According to a 2009 survey by the now-renamed American Laser Skincare, the average American woman spends approximately $10,000 on shaving in their lifetime, and $23,000 when waxing once or twice a month.

It’s a phenomenon MacQueen has noticed.

“[Women are] called unhygienic if we don’t shave, and yet you are making us pay more to do so,” she said.

However, since the 21st century, the idea of body hair being taboo has decreased in specific ways. More attention has been brought to shaving and its social effects, allowing women to feel more comfortable if they choose not to shave.

The popular women’s razor company Billie runs ads that call out the fact that society pretends women’s body hair doesn’t exist and challenges the expectations of women to shave. In fact, the company made history by showing body hair in its ad campaigns.

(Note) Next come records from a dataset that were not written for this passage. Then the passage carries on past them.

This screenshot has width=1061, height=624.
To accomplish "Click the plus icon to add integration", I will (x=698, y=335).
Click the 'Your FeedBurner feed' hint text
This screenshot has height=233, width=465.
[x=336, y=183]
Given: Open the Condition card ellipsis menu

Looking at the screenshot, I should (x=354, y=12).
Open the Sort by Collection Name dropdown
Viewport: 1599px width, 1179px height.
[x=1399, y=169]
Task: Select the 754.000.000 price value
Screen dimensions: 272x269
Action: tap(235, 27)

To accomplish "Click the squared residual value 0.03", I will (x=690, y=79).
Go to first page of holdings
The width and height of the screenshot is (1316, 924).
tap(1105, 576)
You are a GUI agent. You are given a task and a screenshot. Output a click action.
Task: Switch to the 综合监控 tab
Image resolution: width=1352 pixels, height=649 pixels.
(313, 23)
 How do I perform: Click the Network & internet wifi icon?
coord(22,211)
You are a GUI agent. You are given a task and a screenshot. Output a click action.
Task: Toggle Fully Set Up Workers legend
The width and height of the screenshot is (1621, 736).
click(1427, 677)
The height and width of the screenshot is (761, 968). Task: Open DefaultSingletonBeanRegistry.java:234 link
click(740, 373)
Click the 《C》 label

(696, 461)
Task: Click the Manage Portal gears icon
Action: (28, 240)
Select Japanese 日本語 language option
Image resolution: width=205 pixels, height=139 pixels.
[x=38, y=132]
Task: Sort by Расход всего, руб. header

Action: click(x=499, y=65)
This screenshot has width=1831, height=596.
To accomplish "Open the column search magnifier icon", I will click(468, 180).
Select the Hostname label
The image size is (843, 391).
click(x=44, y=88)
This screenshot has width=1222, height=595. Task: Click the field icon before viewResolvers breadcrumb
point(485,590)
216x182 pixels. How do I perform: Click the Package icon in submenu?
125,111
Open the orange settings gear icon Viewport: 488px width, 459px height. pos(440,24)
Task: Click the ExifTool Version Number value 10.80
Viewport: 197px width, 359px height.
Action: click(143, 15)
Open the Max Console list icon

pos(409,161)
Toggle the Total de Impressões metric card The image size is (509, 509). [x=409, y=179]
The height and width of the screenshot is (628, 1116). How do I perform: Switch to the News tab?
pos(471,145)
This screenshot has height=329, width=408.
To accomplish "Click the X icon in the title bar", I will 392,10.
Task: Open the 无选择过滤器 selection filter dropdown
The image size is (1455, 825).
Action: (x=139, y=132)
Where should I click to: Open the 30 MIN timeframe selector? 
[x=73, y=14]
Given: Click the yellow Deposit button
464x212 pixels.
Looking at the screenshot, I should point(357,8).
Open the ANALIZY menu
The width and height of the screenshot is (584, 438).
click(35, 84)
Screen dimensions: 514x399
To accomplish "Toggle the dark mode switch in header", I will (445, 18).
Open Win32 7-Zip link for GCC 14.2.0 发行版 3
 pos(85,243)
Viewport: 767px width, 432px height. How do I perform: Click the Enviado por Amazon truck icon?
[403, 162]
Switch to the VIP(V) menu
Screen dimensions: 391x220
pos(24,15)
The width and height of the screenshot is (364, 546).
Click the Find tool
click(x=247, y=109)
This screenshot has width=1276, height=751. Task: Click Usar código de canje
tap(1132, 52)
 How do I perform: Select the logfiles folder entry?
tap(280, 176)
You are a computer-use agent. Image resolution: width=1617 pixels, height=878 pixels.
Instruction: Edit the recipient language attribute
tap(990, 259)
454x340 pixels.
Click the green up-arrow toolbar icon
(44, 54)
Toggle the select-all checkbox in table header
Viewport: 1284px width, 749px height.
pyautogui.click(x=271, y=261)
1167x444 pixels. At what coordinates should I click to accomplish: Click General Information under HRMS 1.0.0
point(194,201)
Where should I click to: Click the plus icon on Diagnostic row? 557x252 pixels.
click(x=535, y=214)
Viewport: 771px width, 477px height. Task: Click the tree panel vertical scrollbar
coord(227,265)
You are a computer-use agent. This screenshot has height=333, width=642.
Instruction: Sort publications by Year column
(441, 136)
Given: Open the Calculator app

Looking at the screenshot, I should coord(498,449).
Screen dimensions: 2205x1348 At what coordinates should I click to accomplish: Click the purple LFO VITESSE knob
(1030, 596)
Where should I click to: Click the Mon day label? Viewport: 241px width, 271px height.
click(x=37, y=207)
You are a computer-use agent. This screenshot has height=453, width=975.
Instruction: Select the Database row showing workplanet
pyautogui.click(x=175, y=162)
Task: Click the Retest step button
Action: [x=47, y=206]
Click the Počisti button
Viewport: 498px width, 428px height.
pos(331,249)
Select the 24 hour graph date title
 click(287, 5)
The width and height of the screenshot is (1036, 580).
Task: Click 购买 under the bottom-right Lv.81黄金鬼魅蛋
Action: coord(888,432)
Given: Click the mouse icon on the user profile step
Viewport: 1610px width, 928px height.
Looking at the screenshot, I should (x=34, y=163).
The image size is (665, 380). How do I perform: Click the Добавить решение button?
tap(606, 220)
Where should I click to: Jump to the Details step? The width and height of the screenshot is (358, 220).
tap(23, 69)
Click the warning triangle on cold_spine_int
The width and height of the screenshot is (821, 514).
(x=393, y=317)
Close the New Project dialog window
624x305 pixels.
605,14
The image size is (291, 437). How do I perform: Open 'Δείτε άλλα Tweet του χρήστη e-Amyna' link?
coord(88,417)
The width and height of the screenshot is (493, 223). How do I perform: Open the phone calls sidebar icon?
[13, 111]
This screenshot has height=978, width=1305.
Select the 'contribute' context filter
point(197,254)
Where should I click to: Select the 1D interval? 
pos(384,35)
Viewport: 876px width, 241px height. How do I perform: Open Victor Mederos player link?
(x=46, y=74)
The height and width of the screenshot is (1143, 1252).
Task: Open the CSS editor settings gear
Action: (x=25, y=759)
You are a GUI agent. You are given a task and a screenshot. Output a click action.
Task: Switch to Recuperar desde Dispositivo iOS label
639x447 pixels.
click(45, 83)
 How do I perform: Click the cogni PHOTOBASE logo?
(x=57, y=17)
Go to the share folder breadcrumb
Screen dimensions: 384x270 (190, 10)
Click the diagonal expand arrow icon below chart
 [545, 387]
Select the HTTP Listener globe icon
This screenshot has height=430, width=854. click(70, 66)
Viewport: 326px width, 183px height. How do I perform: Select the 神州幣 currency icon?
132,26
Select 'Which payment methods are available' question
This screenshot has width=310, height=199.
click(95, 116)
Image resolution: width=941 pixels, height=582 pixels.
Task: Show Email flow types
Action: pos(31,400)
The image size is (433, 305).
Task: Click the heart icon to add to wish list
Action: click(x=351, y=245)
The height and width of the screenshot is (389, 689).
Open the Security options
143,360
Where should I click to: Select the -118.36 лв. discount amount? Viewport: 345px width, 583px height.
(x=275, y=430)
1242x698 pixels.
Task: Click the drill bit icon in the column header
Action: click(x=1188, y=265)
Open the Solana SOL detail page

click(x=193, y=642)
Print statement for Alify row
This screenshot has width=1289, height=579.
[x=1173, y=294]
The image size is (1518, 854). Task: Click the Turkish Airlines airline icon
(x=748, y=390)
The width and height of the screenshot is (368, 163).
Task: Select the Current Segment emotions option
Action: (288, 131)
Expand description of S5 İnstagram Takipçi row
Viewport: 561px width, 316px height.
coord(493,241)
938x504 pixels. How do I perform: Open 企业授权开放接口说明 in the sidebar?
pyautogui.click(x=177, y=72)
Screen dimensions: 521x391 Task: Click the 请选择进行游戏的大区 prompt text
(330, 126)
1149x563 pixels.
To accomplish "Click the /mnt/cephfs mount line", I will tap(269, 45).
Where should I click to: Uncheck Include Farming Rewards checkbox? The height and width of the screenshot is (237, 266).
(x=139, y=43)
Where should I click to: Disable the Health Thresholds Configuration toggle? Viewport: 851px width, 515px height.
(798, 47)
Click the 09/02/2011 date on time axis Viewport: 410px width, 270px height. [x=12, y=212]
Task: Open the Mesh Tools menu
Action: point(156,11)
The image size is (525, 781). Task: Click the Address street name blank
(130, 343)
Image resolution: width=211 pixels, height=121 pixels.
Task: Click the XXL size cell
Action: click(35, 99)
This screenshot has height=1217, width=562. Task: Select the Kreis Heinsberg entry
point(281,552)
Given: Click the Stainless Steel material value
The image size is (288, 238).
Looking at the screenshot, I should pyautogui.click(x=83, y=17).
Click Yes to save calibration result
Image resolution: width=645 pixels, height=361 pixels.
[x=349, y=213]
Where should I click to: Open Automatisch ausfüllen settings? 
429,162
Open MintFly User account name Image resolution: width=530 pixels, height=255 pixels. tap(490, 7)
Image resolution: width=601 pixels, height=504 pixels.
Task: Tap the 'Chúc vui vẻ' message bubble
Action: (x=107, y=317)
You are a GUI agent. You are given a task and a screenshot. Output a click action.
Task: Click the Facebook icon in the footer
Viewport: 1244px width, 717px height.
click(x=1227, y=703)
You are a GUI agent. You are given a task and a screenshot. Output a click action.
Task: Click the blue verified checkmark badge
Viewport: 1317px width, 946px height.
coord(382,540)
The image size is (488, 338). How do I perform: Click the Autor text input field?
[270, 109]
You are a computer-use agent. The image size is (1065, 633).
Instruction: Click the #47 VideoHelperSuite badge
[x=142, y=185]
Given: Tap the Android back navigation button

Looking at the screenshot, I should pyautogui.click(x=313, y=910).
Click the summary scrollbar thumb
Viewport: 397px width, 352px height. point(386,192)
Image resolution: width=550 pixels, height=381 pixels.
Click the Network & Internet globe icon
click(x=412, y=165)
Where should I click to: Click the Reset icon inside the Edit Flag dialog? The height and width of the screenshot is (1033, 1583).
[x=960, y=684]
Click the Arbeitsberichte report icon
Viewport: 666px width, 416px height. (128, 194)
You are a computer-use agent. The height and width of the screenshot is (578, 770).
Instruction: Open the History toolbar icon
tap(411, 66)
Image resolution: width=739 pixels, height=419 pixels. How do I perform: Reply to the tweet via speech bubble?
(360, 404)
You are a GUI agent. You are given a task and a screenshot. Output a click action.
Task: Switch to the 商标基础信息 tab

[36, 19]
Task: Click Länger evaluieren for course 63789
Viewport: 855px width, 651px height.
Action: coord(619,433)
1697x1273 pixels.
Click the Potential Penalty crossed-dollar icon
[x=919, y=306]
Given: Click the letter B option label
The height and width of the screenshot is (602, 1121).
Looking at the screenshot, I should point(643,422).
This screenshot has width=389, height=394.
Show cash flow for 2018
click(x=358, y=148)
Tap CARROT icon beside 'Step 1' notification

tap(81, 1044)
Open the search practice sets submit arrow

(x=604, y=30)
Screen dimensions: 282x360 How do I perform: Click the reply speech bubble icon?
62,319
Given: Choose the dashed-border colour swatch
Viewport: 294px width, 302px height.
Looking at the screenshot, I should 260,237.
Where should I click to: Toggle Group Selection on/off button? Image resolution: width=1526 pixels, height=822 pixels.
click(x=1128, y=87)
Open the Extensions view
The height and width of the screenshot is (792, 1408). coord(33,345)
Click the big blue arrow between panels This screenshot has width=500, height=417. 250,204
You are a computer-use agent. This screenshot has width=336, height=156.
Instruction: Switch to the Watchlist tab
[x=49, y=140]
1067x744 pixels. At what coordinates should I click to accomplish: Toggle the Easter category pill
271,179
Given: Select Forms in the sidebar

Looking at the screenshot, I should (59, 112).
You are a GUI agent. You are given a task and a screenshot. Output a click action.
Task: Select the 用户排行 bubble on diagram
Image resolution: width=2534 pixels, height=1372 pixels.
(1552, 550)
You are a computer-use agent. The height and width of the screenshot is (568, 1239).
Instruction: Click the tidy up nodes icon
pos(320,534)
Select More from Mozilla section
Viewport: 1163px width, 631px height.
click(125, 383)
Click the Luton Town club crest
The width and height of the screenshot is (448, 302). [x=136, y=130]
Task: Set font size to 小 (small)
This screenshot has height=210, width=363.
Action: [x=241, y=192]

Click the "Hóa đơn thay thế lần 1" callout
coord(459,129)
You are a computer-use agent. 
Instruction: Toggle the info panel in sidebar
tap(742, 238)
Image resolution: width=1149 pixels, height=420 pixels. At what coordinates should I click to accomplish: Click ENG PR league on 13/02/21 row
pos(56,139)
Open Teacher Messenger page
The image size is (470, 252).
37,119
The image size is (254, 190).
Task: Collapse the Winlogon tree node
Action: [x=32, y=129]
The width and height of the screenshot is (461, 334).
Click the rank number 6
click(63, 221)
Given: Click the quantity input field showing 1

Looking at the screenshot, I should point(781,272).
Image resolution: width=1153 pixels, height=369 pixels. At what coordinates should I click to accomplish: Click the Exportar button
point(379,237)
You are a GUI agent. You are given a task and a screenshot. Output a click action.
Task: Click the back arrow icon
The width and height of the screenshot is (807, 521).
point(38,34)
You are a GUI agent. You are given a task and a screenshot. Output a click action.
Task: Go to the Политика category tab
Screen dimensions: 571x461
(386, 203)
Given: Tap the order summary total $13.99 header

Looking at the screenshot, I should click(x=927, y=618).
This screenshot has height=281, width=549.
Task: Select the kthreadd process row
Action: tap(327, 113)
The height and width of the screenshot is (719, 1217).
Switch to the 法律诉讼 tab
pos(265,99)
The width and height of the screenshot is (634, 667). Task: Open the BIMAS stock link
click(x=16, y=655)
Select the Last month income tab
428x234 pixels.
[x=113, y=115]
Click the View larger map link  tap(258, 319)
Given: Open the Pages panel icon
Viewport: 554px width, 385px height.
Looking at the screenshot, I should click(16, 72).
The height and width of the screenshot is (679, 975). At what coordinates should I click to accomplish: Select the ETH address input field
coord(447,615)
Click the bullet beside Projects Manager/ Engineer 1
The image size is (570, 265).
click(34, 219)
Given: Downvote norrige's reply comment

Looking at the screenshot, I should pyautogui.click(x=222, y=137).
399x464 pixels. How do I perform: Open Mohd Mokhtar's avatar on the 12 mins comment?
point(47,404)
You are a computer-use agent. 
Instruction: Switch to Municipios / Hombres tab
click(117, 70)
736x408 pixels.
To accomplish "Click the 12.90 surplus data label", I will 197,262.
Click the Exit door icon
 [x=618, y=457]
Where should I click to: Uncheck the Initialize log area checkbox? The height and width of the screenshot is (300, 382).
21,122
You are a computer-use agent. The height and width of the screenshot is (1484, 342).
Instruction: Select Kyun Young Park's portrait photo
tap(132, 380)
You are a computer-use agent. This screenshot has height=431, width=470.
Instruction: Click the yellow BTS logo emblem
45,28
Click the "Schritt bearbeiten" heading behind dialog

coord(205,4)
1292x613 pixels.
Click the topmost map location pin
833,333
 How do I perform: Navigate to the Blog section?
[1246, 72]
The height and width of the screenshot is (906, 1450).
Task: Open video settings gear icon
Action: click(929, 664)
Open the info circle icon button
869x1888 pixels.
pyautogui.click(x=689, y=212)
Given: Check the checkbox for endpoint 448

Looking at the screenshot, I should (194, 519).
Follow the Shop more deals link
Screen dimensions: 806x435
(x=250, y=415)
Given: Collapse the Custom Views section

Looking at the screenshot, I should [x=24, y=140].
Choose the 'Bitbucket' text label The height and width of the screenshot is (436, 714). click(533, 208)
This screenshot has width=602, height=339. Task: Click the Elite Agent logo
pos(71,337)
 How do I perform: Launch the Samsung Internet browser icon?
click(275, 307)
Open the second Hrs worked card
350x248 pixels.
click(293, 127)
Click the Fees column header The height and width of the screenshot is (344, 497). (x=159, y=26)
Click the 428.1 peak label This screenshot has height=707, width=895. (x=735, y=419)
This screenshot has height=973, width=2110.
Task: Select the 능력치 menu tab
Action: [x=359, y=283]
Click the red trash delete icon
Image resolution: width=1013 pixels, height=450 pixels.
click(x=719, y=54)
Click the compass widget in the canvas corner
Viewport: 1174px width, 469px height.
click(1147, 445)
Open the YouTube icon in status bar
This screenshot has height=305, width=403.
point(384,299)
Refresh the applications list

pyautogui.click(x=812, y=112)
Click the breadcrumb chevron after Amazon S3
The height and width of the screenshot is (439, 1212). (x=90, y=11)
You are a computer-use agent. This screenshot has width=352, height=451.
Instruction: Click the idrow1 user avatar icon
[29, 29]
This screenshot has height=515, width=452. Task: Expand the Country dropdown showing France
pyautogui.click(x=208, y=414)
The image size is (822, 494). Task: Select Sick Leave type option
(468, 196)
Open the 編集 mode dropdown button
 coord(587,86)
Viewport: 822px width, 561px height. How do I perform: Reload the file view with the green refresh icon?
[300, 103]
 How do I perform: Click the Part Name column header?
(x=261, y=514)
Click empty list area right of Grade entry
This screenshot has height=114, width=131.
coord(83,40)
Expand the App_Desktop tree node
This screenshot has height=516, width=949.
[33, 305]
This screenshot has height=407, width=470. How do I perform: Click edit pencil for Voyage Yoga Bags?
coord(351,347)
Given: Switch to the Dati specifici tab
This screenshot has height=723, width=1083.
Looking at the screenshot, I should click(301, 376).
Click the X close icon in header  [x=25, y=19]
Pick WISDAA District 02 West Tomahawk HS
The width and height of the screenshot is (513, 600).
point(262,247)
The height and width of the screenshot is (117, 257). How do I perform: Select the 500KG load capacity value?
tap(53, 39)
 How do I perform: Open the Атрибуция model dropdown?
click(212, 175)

As pressure on women to shave decreases in ads, people feel more comfortable making the decision not to shave and are less affected by the expectations of body hair removal.

Although Ray has experienced pressure to shave her entire life, the past few years have prompted a perspective shift.

“It’s just been in the last couple of years that I’ve noticed my students making this choice [not to shave],” she said.

Many celebrities such as model Emily Ratajkowski, actress Bella Thorne and musician Willow Smith have publicly shown off their natural body hair on social media and in magazines. Because their celebrity status gains more attention, their influence helps suggest that society is working towards accepting body hair on women.

MacQueen pictures a future where women feel confident to choose their own standards of self-maintenance whether or not that includes shaving.

“I think people should be able to do what is going to make them feel the most comfortable,” she said. “If that means shav[ing], go for it, if that means not shaving at all, then sure! [As long as] that’s what’s going to make you feel like the best version of yourself.”